Extracted records:
----

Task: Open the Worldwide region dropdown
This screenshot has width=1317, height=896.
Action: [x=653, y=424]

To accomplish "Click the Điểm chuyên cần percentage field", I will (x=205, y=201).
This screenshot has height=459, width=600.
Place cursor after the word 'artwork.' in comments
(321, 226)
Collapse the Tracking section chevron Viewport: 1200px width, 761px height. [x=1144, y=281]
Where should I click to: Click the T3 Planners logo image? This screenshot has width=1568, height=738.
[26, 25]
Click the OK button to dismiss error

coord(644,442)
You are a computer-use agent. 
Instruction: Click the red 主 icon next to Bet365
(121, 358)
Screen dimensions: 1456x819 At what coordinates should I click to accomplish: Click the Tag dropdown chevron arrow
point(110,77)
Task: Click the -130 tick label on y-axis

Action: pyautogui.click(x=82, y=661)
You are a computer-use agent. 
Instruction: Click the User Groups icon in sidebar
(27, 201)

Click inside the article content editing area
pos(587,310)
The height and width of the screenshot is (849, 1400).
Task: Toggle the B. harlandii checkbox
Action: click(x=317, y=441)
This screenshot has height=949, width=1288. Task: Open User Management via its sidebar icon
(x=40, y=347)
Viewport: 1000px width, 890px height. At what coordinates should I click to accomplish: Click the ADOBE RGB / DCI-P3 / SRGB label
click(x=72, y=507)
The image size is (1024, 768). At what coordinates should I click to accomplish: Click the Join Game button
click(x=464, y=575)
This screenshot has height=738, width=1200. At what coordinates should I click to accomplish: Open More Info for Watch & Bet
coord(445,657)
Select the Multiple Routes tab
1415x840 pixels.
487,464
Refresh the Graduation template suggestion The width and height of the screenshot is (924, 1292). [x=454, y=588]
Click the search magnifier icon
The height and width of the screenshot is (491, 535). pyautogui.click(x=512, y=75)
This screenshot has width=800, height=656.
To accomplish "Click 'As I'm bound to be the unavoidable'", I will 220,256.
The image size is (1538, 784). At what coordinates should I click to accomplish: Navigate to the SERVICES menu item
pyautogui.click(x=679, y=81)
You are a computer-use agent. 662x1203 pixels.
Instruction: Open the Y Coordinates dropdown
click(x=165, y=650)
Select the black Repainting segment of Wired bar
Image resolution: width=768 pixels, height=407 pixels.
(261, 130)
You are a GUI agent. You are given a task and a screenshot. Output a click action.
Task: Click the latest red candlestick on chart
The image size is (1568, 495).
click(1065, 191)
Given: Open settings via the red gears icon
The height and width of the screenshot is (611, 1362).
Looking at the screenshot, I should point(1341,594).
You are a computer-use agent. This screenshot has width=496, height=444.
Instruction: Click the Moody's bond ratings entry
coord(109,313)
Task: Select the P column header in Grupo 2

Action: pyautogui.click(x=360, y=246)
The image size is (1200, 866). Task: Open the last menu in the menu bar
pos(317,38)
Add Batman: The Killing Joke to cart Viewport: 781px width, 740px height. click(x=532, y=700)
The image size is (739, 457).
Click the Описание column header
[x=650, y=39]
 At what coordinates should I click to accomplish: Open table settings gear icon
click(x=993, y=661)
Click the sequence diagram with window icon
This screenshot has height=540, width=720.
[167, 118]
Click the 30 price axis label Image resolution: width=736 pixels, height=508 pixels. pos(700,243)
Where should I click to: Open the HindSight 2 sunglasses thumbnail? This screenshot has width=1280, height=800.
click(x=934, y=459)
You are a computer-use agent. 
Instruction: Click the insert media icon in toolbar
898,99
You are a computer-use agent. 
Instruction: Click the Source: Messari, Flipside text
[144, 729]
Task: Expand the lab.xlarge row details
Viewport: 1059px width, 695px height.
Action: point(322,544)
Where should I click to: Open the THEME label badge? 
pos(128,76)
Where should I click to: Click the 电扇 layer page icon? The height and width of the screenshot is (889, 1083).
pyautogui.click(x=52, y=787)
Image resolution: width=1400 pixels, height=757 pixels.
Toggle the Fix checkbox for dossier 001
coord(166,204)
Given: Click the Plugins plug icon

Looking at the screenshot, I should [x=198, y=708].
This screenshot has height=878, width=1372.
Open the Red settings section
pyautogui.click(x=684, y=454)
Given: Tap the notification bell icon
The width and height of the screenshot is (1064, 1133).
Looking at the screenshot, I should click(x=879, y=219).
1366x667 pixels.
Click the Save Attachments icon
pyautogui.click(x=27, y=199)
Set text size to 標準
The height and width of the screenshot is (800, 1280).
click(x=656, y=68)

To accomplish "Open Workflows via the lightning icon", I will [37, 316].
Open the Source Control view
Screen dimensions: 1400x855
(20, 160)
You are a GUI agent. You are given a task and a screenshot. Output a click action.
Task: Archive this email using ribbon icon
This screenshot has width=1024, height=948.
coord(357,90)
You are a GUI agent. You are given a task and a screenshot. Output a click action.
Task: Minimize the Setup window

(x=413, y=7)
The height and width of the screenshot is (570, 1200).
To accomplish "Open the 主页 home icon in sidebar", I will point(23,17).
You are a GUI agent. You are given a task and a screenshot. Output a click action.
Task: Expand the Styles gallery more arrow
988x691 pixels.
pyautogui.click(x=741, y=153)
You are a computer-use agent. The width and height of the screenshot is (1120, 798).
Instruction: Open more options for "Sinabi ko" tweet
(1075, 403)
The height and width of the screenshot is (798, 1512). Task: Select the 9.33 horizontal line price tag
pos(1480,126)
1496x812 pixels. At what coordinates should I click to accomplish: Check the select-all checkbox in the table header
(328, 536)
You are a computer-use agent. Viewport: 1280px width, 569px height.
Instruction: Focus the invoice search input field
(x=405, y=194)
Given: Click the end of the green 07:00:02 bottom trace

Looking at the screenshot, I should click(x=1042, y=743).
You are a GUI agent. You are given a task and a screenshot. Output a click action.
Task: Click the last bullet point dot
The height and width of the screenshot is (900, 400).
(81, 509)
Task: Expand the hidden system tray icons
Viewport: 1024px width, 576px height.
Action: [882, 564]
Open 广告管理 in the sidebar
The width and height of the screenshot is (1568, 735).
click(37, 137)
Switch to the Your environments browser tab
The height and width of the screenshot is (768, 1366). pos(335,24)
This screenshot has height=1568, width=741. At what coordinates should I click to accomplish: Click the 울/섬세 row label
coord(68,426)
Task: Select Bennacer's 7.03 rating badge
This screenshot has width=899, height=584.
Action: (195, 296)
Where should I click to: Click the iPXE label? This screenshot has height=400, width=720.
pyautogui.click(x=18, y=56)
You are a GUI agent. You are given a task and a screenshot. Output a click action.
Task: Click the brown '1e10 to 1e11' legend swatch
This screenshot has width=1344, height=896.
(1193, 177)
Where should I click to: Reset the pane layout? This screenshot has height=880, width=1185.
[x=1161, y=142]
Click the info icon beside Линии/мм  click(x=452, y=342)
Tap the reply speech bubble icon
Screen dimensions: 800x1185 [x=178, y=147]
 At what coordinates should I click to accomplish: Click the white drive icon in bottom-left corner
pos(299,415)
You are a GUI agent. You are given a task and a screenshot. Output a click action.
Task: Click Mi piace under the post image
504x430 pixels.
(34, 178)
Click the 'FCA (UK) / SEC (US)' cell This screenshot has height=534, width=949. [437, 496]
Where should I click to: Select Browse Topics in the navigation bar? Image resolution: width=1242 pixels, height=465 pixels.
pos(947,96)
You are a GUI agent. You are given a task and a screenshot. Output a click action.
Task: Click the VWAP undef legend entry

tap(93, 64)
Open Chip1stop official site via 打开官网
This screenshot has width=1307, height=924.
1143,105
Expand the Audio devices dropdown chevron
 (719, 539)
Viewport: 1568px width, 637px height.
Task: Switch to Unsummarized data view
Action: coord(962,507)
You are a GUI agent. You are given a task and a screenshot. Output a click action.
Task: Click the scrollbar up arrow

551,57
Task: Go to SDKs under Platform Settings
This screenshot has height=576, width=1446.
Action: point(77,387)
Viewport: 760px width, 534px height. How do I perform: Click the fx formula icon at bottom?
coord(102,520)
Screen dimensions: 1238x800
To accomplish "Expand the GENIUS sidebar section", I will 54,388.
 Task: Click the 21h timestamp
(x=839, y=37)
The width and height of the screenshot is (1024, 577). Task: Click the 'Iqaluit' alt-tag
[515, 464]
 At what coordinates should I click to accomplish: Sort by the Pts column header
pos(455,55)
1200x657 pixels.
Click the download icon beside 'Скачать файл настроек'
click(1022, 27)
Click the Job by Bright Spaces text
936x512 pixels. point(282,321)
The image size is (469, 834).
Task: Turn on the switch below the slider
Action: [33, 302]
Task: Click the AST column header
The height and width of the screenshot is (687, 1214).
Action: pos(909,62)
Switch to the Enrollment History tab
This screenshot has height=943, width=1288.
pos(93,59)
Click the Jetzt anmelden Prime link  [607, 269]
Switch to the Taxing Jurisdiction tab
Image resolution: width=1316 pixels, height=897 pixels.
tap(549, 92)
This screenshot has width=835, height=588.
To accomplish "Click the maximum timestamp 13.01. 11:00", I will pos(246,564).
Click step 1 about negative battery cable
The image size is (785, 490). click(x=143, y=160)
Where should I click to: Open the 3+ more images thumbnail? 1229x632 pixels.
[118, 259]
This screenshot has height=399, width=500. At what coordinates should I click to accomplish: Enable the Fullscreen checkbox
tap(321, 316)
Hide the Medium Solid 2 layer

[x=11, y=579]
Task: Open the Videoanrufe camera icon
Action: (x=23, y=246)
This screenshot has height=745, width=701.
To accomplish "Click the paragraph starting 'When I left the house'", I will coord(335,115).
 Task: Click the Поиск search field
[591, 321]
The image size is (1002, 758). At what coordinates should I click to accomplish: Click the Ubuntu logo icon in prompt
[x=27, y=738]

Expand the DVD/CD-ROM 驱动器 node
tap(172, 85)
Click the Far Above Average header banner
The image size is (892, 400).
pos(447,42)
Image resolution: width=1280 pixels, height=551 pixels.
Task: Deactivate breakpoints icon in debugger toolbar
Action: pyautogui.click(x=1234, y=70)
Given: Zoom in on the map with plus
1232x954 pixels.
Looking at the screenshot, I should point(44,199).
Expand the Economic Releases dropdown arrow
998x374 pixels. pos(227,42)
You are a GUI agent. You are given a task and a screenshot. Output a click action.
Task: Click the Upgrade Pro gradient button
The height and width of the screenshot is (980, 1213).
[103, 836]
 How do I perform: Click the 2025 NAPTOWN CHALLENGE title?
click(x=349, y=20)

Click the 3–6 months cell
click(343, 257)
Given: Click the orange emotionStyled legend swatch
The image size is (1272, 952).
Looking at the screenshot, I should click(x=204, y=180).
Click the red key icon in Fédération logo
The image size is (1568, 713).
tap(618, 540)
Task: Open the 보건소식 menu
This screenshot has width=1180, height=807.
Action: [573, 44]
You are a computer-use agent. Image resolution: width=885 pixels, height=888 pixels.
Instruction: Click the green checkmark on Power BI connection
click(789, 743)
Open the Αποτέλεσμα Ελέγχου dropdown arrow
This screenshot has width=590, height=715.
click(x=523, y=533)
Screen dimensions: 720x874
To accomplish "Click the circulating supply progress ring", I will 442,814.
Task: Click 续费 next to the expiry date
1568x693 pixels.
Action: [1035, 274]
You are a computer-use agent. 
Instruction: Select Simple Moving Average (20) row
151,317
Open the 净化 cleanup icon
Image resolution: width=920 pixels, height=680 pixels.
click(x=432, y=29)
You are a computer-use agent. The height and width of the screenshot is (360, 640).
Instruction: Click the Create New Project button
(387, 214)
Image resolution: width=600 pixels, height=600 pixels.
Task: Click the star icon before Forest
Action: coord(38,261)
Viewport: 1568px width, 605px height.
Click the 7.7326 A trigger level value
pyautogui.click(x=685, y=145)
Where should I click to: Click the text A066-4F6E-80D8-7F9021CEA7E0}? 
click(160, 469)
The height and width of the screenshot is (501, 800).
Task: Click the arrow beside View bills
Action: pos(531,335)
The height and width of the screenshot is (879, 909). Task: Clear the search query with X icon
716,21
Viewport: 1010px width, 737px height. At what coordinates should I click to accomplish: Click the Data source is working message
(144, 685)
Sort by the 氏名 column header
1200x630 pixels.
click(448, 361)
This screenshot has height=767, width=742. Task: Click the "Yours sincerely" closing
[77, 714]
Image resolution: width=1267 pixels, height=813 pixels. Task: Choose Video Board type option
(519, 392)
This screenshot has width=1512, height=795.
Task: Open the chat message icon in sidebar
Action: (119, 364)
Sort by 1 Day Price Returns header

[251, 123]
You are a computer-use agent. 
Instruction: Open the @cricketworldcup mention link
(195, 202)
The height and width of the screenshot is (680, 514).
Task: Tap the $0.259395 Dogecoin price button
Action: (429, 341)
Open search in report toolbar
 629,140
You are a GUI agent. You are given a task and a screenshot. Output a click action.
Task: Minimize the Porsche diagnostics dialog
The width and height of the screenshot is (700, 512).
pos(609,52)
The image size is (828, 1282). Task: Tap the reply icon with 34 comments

----

Written request: Copy the records from the line with "Collapse the Tracking" to the line with "point(110,77)", swapping "chevron" for "caret" and leaving everything else as it is.

Final result:
Collapse the Tracking section caret Viewport: 1200px width, 761px height. [x=1144, y=281]
Where should I click to: Click the T3 Planners logo image? This screenshot has width=1568, height=738.
[26, 25]
Click the OK button to dismiss error

coord(644,442)
You are a computer-use agent. 
Instruction: Click the red 主 icon next to Bet365
(121, 358)
Screen dimensions: 1456x819 At what coordinates should I click to accomplish: Click the Tag dropdown caret arrow
point(110,77)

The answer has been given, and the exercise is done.